Begin Extract
Skip site navigation (1)Skip section navigation (2)

FreeBSD Manual Pages

  
 
  

home | help
CONVMV(1)							     CONVMV(1)

NAME
       convmv -	converts filenames from	one encoding to	another

SYNOPSIS
       convmv [options]	FILE(S)	... DIRECTORY(S)

OPTIONS
       -f ENCODING
	   specify the current encoding	of the filename(s) from	which should
	   be converted

       -t ENCODING
	   specify the encoding	to which the filename(s) should	be converted

       -i  interactive mode (ask y/n for each action)

       -r  recursively go through directories

       --nfc
	   target files	will be	normalization form C for UTF-8 (Linux etc.)

       --nfd
	   target files	will be	normalization form D for UTF-8 (OS X etc.).

       --qfrom , --qto
	   be more quiet about the "from" or "to" of a rename (if it screws up
	   your	terminal e.g.).	This will in fact do nothing else than replace
	   any non-ASCII character (bytewise) with ? and any control character
	   with	* on printout, this does not affect rename operation itself.

       --exec command
	   execute the given command. You have to quote	the command and	#1
	   will	be substituted by the old, #2 by the new filename. Using this
	   option link targets will stay untouched. Have in mind that #1 and
	   #2 will be quoted by	convmv already,	you must not add extra
	   quotation marks around them.

	   Example:

	   convmv -f latin1 -t utf-8 -r	--exec "echo #1	should be renamed to
	   #2" path/to/files

       --list
	   list	all available encodings. To get	support	for more Chinese or
	   Japanese encodings install the Perl HanExtra	or JIS2K Encode
	   packages.

       --lowmem
	   keep	memory footprint low by	not creating a hash of all files. This
	   disables checking if	symlink	targets	are in subtree.	Symlink	target
	   pointers will be converted regardlessly. If you convert multiple
	   hundredthousands or millions	of files the memory usage of convmv
	   might grow quite high. This option would help you out in that case.

       --nosmart
	   by default convmv will detect if a filename is already UTF8 encoded
	   and will skip this file if conversion from some charset to UTF8
	   should be performed.	 "--nosmart" will also force conversion	to
	   UTF-8 for such files, which might result in "double encoded UTF-8"
	   (see	section	below).

       --fixdouble
	   using the "--fixdouble" option convmv does only convert files which
	   will	still be UTF-8 encoded after conversion. That's	useful for
	   fixing double-encoded UTF-8 files. All files	which are not UTF-8 or
	   will	not result in UTF-8 after conversion will not be touched. Also
	   see chapter "How to undo double UTF-8 ..."  below.

       --notest
	   Needed to actually rename the files.	By default convmv will just
	   print what it wants to do.

       --parsable
	   This	is an advanced option that people who want to write a GUI
	   front end will find useful (some others maybe, too).	It will	convmv
	   make	print out what it would	do in an easy parsable way. The	first
	   column contains the action or some kind of information, the second
	   column mostly contains the file that	is to be modified and if
	   appropriate the third column	contains the modified value.  Each
	   column is separated by \0\n (nullbyte newline). Each	row (one
	   action) is separated	by \0\0\n (nullbyte nullbyte newline).
End Extract
Begin Stored records
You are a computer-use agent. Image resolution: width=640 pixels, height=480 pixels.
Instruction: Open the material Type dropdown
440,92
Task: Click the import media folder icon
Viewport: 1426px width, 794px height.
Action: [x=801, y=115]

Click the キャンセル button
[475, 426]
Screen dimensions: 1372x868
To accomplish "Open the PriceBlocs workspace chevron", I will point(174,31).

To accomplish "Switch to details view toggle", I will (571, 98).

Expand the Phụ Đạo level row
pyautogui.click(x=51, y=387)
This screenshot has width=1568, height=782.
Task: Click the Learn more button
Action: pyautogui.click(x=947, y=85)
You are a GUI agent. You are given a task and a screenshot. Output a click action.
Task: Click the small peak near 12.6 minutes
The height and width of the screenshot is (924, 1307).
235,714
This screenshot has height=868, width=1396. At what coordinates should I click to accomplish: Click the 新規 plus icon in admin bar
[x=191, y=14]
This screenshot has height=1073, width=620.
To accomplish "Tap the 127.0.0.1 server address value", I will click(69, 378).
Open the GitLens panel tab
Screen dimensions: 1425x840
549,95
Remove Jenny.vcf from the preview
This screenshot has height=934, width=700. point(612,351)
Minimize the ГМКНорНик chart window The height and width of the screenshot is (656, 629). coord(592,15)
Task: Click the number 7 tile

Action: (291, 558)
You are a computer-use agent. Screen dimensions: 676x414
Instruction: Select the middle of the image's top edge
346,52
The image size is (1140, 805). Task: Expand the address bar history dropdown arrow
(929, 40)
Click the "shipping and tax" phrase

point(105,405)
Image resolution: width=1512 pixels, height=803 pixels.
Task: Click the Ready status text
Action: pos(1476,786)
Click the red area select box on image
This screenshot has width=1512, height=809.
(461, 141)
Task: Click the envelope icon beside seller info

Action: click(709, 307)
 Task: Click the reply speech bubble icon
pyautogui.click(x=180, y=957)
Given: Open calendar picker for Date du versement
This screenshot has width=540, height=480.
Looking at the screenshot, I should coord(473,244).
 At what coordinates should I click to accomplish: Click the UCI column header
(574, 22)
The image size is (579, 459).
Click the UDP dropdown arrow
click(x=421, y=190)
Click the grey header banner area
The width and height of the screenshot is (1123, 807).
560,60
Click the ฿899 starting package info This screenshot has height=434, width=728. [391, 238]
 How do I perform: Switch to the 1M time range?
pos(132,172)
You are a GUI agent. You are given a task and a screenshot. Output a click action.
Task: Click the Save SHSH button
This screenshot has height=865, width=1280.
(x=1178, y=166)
End Stored records
Tasks to complete:
1. In the convmv manual page, which option is required to actually rename the files?
2. Write out the part of the convmv manual page between "--qfrom , --qto" and "marks around them.", inclusive.
3. Write what comes next in the convmv manual page, picking up after its last sentence.

Answers in order:
1. The --notest option.

2.
--qfrom , --qto
	   be more quiet about the "from" or "to" of a rename (if it screws up
	   your	terminal e.g.).	This will in fact do nothing else than replace
	   any non-ASCII character (bytewise) with ? and any control character
	   with	* on printout, this does not affect rename operation itself.

       --exec command
	   execute the given command. You have to quote	the command and	#1
	   will	be substituted by the old, #2 by the new filename. Using this
	   option link targets will stay untouched. Have in mind that #1 and
	   #2 will be quoted by	convmv already,	you must not add extra
	   quotation marks around them.

3.
       --run-parsable
	   This	option can be used to blindly execute the output of a previous
	   --parsable run.  This way it's possible to rename a huge amount of
	   file	in a minimum of	time.

       --no-preserve-mtimes
	   modifying filenames usually causes the parent directory's mtime
	   being updated.  Since version 2 convmv by default resets the	mtime
	   to the old value. If	your filesystem	supports sub-second resolution
	   the sub-second part of the atime and	mtime will be lost as Perl
	   does	not yet	support	that. With this	option you can disable the
	   preservation	of the mtimes.

       --replace
	   if the file to which	shall be renamed already exists, it will be
	   overwritten if the other file content is equal.

       --unescape
	   this	option will remove this	ugly % hex sequences from filenames
	   and turn them into (hopefully) nicer	8-bit characters. After
	   --unescape you might	want to	do a charset conversion. This
	   sequences like %20 etc. are sometimes produced when downloading via
	   http	or ftp.

       --upper , --lower
	   turn	filenames into all upper or all	lower case. When the file is
	   not ASCII-encoded, convmv expects a charset to be entered via the
	   -f switch.

       --map=some-extra-mapping
	   apply some custom character mappings, currently supported are:

	   ntfs-sfm(-undo), ntfs-sfu(-undo) for	the mapping of illegal ntfs
	   characters for Linux	or Macintosh cifs clients (see MS KB 117258
	   also	mapchars mount option of mount.cifs on Linux).

	   ntfs-pretty(-undo) for for the mapping of illegal ntfs characters
	   to pretty legal Japanese versions of	them.

	   See the map_get_newname() function how to easily add	own mappings
	   if needed.  Let me know if you think	convmv is missing some useful
	   mapping here.

       --dotlessi
	   care	about the dotless i/I issue. A lowercase version of "I"	will
	   also	be dotless while an uppercase version of "i" will also be
	   dotted. This	is an issue for	Turkish	and Azeri.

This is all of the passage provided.